What is needed: What is needed is each line of the data below that holds the string "computer".

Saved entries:

◆ ◆ ◆ ◆

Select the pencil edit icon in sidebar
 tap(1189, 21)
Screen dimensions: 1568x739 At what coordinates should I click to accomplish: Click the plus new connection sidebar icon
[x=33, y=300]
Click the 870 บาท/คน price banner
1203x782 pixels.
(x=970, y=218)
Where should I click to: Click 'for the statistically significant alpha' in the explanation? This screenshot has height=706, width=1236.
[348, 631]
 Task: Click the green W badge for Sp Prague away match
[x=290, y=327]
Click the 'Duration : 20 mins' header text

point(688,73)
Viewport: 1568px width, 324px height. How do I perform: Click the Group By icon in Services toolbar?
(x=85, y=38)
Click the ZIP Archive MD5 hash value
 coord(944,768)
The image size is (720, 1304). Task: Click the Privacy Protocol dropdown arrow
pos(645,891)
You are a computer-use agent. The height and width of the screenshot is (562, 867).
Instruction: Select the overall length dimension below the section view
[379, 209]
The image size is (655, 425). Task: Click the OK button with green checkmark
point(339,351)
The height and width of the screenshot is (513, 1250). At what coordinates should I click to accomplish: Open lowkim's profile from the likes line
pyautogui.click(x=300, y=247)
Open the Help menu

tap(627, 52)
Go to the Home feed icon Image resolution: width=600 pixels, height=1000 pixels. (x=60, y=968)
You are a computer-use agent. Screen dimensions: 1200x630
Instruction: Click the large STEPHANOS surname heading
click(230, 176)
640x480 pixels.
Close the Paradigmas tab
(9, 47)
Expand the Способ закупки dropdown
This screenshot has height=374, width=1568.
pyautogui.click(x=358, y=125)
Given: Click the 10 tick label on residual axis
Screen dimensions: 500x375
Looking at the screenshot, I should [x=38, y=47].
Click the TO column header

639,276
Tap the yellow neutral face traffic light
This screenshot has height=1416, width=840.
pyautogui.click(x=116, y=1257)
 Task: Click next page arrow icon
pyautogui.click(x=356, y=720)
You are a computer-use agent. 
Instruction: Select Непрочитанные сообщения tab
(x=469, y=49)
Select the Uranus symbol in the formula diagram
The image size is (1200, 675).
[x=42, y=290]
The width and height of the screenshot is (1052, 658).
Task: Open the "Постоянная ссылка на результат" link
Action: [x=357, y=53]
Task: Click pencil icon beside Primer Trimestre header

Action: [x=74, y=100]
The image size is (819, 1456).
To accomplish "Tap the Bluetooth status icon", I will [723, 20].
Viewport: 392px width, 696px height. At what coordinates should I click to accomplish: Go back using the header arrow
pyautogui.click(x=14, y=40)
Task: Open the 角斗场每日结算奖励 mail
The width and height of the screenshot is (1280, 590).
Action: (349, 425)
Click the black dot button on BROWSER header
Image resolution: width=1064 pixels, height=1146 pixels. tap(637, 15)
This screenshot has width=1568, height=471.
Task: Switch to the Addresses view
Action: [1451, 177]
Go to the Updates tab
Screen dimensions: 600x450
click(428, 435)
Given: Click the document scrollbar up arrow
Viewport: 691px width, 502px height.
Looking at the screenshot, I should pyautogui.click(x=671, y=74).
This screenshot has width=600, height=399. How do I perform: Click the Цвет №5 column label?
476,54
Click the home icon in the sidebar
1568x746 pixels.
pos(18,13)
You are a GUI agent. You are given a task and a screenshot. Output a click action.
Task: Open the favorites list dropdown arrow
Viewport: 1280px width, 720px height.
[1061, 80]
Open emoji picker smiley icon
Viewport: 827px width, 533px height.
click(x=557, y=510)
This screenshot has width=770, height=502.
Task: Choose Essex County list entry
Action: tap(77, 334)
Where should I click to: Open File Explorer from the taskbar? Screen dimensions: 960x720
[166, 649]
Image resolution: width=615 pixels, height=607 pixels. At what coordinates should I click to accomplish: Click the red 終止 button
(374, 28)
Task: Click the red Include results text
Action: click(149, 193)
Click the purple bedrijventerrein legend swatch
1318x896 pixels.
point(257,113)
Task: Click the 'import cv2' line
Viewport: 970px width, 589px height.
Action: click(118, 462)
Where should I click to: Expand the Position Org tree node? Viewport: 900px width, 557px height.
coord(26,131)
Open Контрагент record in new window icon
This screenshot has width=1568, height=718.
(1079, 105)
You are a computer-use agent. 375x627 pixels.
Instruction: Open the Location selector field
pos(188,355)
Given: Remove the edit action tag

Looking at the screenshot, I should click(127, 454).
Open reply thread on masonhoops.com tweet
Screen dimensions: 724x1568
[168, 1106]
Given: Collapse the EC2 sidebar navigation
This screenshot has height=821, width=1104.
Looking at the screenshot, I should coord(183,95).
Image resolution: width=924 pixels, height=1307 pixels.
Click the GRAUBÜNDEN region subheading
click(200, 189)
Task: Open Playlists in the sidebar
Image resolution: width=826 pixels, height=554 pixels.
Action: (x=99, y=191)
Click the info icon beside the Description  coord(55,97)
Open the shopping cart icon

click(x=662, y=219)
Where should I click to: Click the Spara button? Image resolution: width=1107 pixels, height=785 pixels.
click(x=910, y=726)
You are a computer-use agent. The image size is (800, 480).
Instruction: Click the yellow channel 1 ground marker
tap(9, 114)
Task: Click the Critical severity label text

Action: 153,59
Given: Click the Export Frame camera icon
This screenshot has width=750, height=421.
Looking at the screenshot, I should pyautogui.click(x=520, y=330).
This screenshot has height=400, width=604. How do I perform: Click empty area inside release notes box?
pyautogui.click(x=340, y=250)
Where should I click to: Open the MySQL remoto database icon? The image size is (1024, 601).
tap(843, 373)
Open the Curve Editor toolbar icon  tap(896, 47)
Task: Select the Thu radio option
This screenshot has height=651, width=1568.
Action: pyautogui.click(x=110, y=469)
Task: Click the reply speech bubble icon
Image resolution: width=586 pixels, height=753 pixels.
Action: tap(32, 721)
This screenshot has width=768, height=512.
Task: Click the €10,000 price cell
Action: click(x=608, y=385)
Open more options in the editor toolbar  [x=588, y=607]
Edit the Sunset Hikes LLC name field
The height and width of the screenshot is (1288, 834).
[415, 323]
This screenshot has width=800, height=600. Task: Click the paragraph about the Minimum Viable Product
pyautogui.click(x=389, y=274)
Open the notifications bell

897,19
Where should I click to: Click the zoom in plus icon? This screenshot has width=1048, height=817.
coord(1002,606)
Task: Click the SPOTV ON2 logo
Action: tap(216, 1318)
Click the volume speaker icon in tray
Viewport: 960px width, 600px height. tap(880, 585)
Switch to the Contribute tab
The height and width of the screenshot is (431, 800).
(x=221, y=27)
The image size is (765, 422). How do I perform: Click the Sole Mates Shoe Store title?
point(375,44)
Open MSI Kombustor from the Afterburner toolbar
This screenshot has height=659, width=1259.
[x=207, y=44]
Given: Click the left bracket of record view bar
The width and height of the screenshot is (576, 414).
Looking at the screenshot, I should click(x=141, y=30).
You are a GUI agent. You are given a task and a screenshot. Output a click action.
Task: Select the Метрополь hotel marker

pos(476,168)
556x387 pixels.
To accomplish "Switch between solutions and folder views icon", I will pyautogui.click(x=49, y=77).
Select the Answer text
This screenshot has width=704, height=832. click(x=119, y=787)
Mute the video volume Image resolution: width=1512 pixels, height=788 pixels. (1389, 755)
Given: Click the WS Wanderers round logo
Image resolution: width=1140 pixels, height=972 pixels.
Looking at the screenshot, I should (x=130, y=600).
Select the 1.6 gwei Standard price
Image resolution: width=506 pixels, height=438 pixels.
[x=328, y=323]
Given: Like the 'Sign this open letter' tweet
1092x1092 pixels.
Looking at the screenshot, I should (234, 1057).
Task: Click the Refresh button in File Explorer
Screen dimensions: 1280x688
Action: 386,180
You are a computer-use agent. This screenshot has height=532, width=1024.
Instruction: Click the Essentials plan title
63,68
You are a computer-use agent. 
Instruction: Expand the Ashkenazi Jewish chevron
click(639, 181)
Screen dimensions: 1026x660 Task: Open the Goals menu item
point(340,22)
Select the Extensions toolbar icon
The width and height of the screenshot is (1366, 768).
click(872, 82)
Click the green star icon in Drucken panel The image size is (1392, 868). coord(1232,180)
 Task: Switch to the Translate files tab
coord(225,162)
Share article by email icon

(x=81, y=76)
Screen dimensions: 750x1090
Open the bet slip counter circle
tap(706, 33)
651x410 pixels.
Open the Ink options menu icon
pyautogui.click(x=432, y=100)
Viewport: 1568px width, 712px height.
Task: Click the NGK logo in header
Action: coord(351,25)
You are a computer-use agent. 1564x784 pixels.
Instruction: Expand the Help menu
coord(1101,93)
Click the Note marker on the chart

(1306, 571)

◆ ◆ ◆ ◆

Exercise solution:
You are a computer-use agent. The height and width of the screenshot is (562, 867).
You are a computer-use agent. Screen dimensions: 1200x630
You are a computer-use agent. 
You are a computer-use agent. 375x627 pixels.
You are a computer-use agent. The image size is (800, 480).
You are a computer-use agent. This screenshot has height=532, width=1024.
You are a computer-use agent. 
You are a computer-use agent. 1564x784 pixels.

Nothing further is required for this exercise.